Saturday, January 21, 2012

Human Rights: The Problem with International Law as a Promoter of Individual Rights and "Justice"

Source: ISN

International legal mechanisms remain bedeviled by a number of problems. One of the more prominent of these problems involves the work of international criminal tribunals and courts.

Prepared by: ISN staff

Over the course of this week, we have examined the definition, history and scope of human rights. Our work has also focused upon specific aspects of current human rights regimes, to include the importance of victim participation in international criminal proceedings. But while human rights continue to be enshrined in international institutions and mechanisms, the latter remain bedeviled by a number of problems. One of the more prominent of these problems involves the work of international criminal tribunals and courts, as discussed in Belinda Cooper’s The Limits of International Justice.

As briefly discussed in last Tuesday’s ISN article, the structure of the international legal system is substantially different from domestic legal systems. International law is, to a large extent, based on treaties that require ratification by states. There remains, however, no overarching global authority that is responsible for the enforcement of these treaties. Instead, states are asked to self-regulate their adherence to the treaties they sign, thereby ensuring that international law is always subject to domestic legal interpretation. Moreover, because ratification of international treaties remains optional for states, it is often the case that international law is never truly global in terms of application.

The same problem also applies to international human rights legislation. Human rights violations, as we all know, often go unpunished if domestic mechanisms are too limited or broken to bring the perpetrators to justice. Yet, proponents of international law march bravely on, as illustrated by the creation of organizations like the International Criminal Court (ICC). The most systemic cases of human rights violations – genocide, crimes against humanity and war crimes – can now be prosecuted under international law. However, despite such progress, the ICC’s jurisdiction remains limited to signatories of the Rome Statute – i.e., to states that accept the ICC’s jurisdiction voluntarily – and to cases referred to the court by the United Nations Security Council (UNSC).

* PROVIDED MATERIAL *
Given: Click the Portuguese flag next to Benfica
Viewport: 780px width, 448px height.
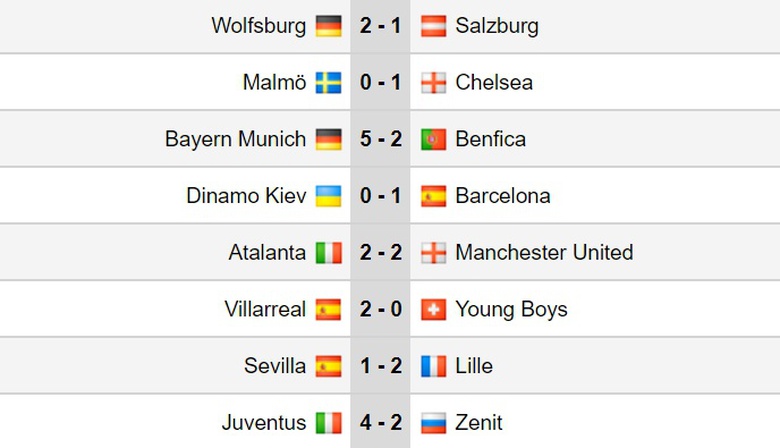Looking at the screenshot, I should tap(433, 139).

* SET EXERCISE 1 *
Repeat the stretch of the human rights article from "International legal mechanisms" through "of International Justice.", switching "bedeviled" to "plagued".
* SET EXERCISE 2 *
Based on the human rights article, answer yes or no to each statement and quote the words that decide it: (a) States are required to ratify international treaties. (b) Genocide, crimes against humanity and war crimes can now be prosecuted under international law. (c) A global authority is responsible for enforcing international treaties.
* SET EXERCISE 3 *
According to the human rights article, why is international law always subject to domestic legal interpretation?

* FINISHED ANSWER 1 *
International legal mechanisms remain plagued by a number of problems. One of the more prominent of these problems involves the work of international criminal tribunals and courts.

Prepared by: ISN staff

Over the course of this week, we have examined the definition, history and scope of human rights. Our work has also focused upon specific aspects of current human rights regimes, to include the importance of victim participation in international criminal proceedings. But while human rights continue to be enshrined in international institutions and mechanisms, the latter remain plagued by a number of problems. One of the more prominent of these problems involves the work of international criminal tribunals and courts, as discussed in Belinda Cooper’s The Limits of International Justice.

* FINISHED ANSWER 2 *
(a) No: "because ratification of international treaties remains optional for states"
(b) Yes: "The most systemic cases of human rights violations – genocide, crimes against humanity and war crimes – can now be prosecuted under international law."
(c) No: "There remains, however, no overarching global authority that is responsible for the enforcement of these treaties."

* FINISHED ANSWER 3 *
No overarching global authority enforces international treaties, so states are asked to self-regulate their adherence to the treaties they sign. This keeps international law subject to domestic legal interpretation.